The Holy See’s Press Office has expressed amazement at how Pope Benedict XVI’s meeting with the mayor of Rome and other regional government officials yesterday is being used for political gain.
As he does every year, the Pontiff offered his insights on how the lives of Romans and those living in the Italian region of Lazio can be improved. However, these remarks were reported in the press as a “thorough dressing down” of the governing officials.
Political rivals of those currently in office seized on the Pope’s comments as an opportunity to gain political capital.
The Pope's warning is "right, though poverty and degradation don't only affect Rome, but all Italian cities" said Minister of Social Solidarity, Paolo Ferrero, who appreciates the fact that every now and then "people make the invisible visible". Ferrero sees only one solution: "Increase social expenses for housing and a minimum starting income", according to AGI News.

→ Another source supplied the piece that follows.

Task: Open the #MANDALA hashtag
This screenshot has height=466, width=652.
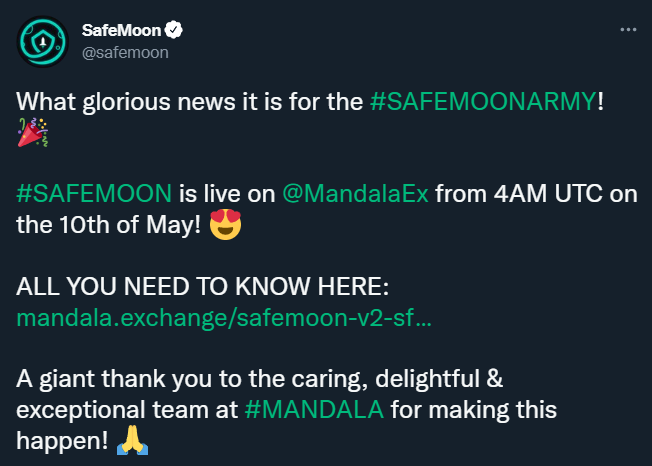Action: pyautogui.click(x=314, y=409)
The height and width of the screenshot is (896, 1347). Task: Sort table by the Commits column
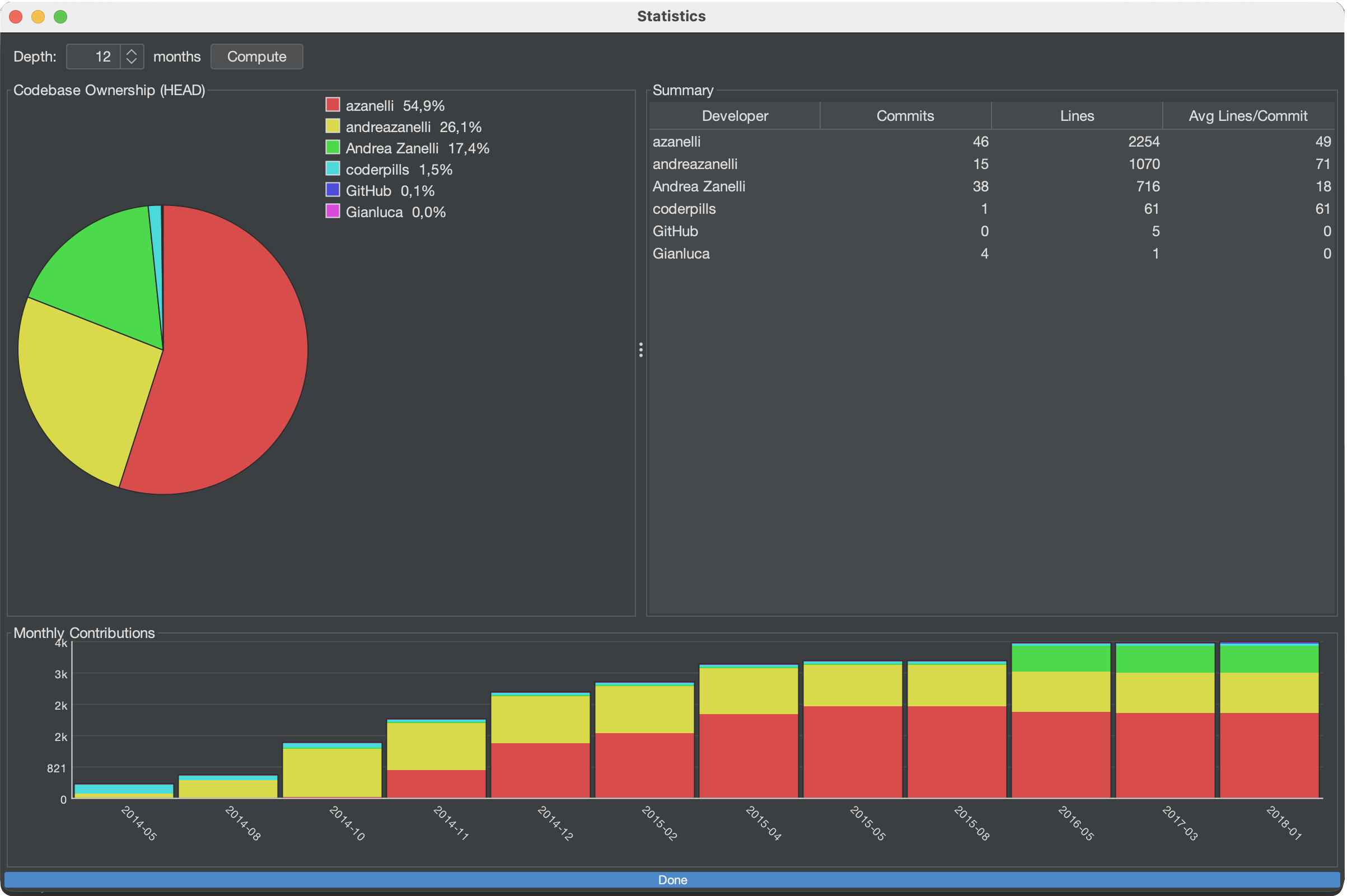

The Vatican’s press office responded to these and other remarks by saying, "The political manipulation that has followed the words addressed by the Holy Father yesterday to representatives from the Region of Lazio, and the Province and City of Rome cannot but provoke amazement. It was certainly not the Pope's intention to undervalue the social work being carried out with praiseworthy dedication by the leaders of the City of Rome and of the Region.”

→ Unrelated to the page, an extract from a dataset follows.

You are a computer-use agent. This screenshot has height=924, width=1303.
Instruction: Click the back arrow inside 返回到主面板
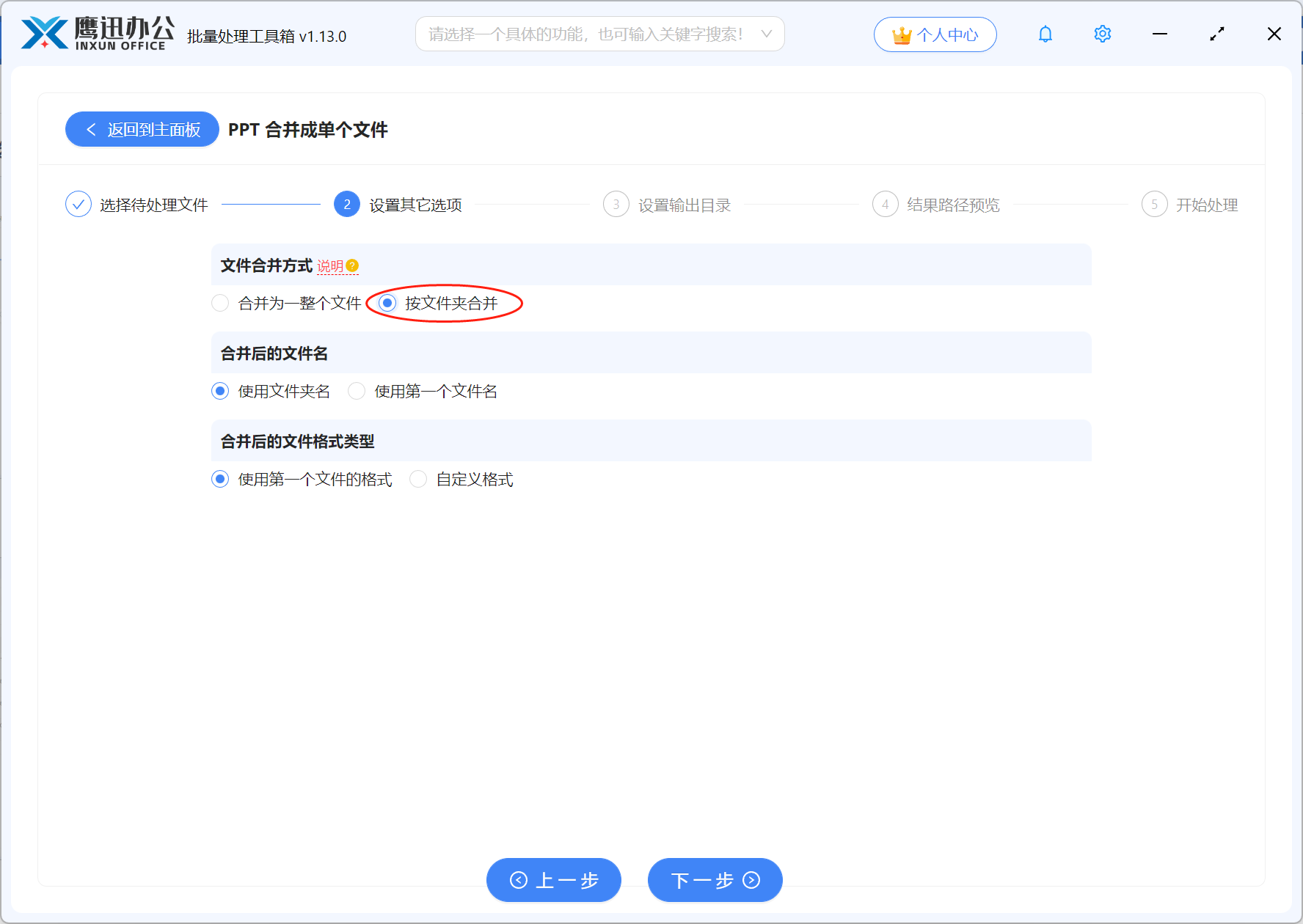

Rome’s mayor, Walter Veltroni, thanked Pope Benedict for this explanation saying, "I would like to express my gratitude to the Holy Father for the words spoken this morning, which represent a recognition of the work and the great commitment over these years of the Council's administration, of other local institutions and of all those social services that have contributed to the growth of the city, to improving its quality of life without losing sight of the needs of its more vulnerable and less privileged citizens".
Veltroni added that his fellow politicians should view the Pope’s speech as “a further spur to our work” and that “Today the controversy caused by loathsome and instrumental political reactions to the Pope's speech can be laid to rest".